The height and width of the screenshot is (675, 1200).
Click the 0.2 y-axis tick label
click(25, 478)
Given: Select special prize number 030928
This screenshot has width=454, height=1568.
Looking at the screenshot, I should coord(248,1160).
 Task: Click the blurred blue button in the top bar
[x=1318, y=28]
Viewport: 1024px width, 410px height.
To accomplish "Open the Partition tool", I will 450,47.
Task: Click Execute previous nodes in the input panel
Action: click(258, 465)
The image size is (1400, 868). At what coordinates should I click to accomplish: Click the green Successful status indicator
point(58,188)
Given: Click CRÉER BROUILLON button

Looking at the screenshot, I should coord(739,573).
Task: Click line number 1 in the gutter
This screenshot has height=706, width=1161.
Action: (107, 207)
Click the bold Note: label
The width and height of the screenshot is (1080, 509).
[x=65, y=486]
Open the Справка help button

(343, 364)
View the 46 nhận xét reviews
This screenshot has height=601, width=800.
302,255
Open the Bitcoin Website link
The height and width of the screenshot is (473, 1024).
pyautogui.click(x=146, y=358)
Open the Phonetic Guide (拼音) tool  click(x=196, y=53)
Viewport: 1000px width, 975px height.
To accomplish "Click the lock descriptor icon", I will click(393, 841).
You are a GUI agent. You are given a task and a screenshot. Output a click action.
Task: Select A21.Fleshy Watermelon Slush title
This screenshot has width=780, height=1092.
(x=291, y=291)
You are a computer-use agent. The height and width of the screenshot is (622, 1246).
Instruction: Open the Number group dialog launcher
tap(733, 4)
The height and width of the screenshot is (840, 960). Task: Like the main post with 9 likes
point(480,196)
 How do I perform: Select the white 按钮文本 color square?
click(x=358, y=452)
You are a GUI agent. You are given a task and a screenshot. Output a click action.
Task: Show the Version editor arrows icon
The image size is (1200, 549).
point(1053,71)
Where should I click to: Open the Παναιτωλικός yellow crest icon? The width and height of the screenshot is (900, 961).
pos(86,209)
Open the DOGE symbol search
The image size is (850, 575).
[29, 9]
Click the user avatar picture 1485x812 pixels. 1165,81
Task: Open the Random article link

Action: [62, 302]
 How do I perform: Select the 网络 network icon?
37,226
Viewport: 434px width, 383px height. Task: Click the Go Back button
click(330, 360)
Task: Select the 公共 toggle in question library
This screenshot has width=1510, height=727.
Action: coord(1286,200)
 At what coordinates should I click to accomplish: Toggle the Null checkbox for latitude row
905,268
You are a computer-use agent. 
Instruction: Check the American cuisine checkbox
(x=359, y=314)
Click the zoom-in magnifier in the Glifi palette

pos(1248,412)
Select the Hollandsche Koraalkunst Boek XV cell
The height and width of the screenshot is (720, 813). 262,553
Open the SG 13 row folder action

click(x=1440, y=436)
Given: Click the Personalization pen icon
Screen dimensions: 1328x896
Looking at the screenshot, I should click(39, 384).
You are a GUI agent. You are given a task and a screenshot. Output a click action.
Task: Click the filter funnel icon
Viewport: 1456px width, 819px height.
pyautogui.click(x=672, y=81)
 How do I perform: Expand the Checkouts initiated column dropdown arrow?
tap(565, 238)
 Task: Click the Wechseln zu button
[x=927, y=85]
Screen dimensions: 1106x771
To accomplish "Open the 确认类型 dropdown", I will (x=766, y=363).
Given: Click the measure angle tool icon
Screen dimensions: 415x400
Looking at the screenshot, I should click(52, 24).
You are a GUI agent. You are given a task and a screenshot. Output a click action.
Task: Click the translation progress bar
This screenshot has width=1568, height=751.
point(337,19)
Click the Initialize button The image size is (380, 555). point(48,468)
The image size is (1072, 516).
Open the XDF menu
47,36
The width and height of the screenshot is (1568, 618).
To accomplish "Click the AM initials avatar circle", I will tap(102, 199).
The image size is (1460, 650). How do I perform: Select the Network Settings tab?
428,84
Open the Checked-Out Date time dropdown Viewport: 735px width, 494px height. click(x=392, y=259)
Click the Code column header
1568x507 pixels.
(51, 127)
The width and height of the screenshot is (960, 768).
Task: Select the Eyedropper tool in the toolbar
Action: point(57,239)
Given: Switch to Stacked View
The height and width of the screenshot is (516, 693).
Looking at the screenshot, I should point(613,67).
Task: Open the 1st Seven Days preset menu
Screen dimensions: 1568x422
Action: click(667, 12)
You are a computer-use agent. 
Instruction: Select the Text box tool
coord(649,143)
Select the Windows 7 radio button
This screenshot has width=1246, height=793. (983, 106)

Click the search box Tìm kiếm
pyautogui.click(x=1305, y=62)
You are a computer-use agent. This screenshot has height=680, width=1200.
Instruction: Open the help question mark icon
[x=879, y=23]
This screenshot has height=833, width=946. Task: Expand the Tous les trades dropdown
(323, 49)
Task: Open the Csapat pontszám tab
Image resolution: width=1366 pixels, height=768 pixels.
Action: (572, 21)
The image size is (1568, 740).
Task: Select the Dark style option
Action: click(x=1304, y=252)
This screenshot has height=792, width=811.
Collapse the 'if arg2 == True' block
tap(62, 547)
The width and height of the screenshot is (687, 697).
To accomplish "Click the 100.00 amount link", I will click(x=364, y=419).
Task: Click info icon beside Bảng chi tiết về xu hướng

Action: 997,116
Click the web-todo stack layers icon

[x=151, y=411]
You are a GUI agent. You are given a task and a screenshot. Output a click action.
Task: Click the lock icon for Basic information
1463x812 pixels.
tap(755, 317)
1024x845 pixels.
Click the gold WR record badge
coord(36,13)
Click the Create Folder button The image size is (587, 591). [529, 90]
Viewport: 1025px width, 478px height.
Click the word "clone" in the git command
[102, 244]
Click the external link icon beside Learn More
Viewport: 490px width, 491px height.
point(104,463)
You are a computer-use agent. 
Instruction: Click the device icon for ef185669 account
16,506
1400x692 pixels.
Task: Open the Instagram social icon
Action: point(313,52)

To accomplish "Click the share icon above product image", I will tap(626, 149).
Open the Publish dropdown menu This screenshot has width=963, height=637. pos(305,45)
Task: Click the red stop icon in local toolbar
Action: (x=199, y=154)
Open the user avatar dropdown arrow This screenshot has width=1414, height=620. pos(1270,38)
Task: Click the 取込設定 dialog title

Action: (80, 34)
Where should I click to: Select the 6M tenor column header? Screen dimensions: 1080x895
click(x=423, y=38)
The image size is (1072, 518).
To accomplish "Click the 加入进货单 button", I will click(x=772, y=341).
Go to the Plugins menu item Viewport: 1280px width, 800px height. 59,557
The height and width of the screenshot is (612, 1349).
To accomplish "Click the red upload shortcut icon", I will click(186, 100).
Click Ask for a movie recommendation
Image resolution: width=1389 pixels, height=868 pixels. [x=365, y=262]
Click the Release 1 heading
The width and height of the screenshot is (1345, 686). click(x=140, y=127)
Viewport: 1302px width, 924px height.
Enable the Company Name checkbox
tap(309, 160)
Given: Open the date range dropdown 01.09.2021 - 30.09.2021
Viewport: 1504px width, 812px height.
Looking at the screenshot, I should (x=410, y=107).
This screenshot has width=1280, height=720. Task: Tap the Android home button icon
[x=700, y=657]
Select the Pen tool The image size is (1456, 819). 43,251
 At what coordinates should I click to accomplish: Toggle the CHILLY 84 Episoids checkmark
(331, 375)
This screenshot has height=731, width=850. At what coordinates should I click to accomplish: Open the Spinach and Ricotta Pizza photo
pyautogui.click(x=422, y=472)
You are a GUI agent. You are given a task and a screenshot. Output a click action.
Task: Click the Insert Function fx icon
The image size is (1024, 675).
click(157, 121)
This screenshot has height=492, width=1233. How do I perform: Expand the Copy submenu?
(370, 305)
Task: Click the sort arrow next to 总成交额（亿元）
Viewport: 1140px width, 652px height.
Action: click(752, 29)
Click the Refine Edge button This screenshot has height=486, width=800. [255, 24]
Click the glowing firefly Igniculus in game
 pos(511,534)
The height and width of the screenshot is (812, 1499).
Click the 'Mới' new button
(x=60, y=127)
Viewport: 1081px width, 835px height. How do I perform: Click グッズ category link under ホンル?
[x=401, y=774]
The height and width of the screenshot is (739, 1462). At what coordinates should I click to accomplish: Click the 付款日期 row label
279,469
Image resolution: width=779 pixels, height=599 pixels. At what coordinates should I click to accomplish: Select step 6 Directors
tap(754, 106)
..........
Exercise ::
Reproduce the listing above, starting at the line containing "You are a computer-use agent. The" and ending after the line containing "Looking at the screenshot, I should click(52, 24).", with both of those lines included.

Solved problem ::
You are a computer-use agent. The height and width of the screenshot is (622, 1246).
Instruction: Open the Number group dialog launcher
tap(733, 4)
The height and width of the screenshot is (840, 960). Task: Like the main post with 9 likes
point(480,196)
 How do I perform: Select the white 按钮文本 color square?
click(x=358, y=452)
You are a GUI agent. You are given a task and a screenshot. Output a click action.
Task: Show the Version editor arrows icon
The image size is (1200, 549).
point(1053,71)
Where should I click to: Open the Παναιτωλικός yellow crest icon? The width and height of the screenshot is (900, 961).
pos(86,209)
Open the DOGE symbol search
The image size is (850, 575).
[29, 9]
Click the user avatar picture 1485x812 pixels. 1165,81
Task: Open the Random article link

Action: [62, 302]
 How do I perform: Select the 网络 network icon?
37,226
Viewport: 434px width, 383px height. Task: Click the Go Back button
click(330, 360)
Task: Select the 公共 toggle in question library
This screenshot has width=1510, height=727.
Action: coord(1286,200)
 At what coordinates should I click to accomplish: Toggle the Null checkbox for latitude row
905,268
You are a computer-use agent. 
Instruction: Check the American cuisine checkbox
(x=359, y=314)
Click the zoom-in magnifier in the Glifi palette

pos(1248,412)
Select the Hollandsche Koraalkunst Boek XV cell
The height and width of the screenshot is (720, 813). 262,553
Open the SG 13 row folder action

click(x=1440, y=436)
Given: Click the Personalization pen icon
Screen dimensions: 1328x896
Looking at the screenshot, I should click(39, 384).
You are a GUI agent. You are given a task and a screenshot. Output a click action.
Task: Click the filter funnel icon
Viewport: 1456px width, 819px height.
pyautogui.click(x=672, y=81)
 How do I perform: Expand the Checkouts initiated column dropdown arrow?
tap(565, 238)
 Task: Click the Wechseln zu button
[x=927, y=85]
Screen dimensions: 1106x771
To accomplish "Open the 确认类型 dropdown", I will (x=766, y=363).
Given: Click the measure angle tool icon
Screen dimensions: 415x400
Looking at the screenshot, I should click(52, 24).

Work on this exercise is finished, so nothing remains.